Network Drivers

The role of a network interface within the system is similar to that of a mounted block device. A block device registers its features in the blk_dev array and other kernel structures, and it then "transmits" and "receives" blocks on request, by means of its request function. Similarly, a network interface must register itself in specific data structures in order to be invoked when packets are exchanged with the outside world.

There are a few important differences between mounted disks and packet-delivery interfaces. To begin with, a disk exists as a special file in the /dev directory, whereas a network interface has no such entry point. The normal file operations (read, write, and so on) do not make sense when applied to network interfaces, so it is not possible to apply the Unix "everything is a file" approach to them. Thus, network interfaces exist in their own namespace and export a different set of operations.

Although you may object that applications use the read and write system calls when using sockets, those calls act on a software object that is distinct from the interface. Several hundred sockets can be multiplexed on the same physical interface.

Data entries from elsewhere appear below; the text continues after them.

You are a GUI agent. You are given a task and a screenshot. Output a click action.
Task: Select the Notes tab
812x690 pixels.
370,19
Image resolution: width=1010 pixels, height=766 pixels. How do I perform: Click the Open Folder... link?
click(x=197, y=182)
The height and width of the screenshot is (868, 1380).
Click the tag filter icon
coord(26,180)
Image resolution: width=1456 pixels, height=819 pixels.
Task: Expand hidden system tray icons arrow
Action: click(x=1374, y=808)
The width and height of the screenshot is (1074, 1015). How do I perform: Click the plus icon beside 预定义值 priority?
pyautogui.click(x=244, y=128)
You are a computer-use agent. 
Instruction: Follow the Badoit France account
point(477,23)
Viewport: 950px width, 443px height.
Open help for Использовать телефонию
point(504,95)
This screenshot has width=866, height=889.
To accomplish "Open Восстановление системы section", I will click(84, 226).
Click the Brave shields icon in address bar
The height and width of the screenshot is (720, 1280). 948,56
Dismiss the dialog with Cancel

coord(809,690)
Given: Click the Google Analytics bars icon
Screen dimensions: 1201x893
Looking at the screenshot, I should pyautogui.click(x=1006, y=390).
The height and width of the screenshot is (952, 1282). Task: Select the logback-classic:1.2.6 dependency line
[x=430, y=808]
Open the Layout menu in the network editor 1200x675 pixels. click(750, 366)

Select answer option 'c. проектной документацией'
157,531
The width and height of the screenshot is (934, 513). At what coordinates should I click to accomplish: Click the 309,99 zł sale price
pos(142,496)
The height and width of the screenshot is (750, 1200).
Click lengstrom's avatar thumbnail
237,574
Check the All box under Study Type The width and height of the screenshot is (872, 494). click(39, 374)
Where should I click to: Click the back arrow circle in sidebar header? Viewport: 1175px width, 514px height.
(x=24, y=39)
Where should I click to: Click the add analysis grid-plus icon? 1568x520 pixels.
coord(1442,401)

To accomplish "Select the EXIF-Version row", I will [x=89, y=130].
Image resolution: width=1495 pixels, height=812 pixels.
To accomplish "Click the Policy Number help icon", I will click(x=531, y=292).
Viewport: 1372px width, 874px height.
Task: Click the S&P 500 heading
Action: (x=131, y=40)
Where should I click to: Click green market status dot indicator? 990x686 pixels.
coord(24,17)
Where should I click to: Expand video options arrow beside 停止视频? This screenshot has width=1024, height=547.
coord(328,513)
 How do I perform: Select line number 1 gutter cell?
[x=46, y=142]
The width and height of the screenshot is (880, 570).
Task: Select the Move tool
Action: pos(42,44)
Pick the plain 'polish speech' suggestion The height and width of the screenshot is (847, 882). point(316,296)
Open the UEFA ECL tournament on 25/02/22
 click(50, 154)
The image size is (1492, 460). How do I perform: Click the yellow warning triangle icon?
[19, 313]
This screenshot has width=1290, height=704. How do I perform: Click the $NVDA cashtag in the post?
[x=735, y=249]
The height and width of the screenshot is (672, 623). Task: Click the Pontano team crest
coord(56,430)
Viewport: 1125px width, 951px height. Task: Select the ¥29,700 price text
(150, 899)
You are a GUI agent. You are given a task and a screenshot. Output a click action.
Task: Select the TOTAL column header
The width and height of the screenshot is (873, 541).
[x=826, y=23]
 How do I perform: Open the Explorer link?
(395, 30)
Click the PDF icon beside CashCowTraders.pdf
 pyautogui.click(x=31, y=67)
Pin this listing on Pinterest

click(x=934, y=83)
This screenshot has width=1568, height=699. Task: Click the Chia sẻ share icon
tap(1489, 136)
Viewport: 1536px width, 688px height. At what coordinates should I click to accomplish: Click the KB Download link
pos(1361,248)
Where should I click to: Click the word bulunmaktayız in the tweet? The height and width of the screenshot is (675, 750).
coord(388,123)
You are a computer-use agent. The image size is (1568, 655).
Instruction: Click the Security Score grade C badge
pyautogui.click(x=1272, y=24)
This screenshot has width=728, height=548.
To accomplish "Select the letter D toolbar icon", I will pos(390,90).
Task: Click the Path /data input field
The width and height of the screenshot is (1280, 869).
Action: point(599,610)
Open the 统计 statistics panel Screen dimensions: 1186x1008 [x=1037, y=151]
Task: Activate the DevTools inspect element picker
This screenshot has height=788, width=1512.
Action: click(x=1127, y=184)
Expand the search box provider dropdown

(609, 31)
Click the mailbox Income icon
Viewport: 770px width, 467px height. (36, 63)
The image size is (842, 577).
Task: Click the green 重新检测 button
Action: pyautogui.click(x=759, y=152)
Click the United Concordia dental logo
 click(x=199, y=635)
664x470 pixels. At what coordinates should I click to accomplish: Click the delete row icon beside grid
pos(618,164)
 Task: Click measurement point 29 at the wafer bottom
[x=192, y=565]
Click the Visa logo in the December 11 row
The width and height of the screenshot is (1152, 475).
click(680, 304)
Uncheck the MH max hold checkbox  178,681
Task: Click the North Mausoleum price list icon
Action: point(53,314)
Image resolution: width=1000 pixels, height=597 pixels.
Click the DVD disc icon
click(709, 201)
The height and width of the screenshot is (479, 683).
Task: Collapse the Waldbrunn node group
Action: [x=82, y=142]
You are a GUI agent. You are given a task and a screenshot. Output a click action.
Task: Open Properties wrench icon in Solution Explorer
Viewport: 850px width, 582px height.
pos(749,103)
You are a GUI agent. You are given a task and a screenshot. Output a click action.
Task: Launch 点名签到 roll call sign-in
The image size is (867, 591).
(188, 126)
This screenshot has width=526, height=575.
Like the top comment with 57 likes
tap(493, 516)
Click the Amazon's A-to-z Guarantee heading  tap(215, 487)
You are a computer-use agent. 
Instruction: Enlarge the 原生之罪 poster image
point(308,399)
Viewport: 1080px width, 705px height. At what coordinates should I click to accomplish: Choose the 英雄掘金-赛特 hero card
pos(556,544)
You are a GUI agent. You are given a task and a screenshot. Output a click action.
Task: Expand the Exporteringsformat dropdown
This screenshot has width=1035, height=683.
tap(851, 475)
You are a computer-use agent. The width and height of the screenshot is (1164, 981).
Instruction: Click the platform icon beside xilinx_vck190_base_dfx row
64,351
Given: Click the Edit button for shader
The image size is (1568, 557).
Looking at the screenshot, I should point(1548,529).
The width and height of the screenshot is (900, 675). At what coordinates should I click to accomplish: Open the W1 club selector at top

But the most important difference between the two is that block drivers operate only in response to requests from the kernel, whereas network drivers receive packets asynchronously from the outside. Thus, while a block driver is asked to send a buffer toward the kernel, the network device asksto push incoming packets toward the kernel. The kernel interface for network drivers is designed for this different mode of operation.

Network drivers also have to be prepared to support a number of administrative tasks, such as setting addresses, modifying transmission parameters, and maintaining traffic and error statistics. The API for network drivers reflects this need, and thus looks somewhat different from the interfaces we have seen so far.

The network subsystem of the Linux kernel is designed to be completely protocol independent. This applies to both networking protocols (IP versus IPX or other protocols) and hardware protocols (Ethernet versus token ring, etc.). Interaction between a network driver and the kernel proper deals with one network packet at a time; this allows protocol issues to be hidden neatly from the driver and the physical transmission to be hidden from the protocol.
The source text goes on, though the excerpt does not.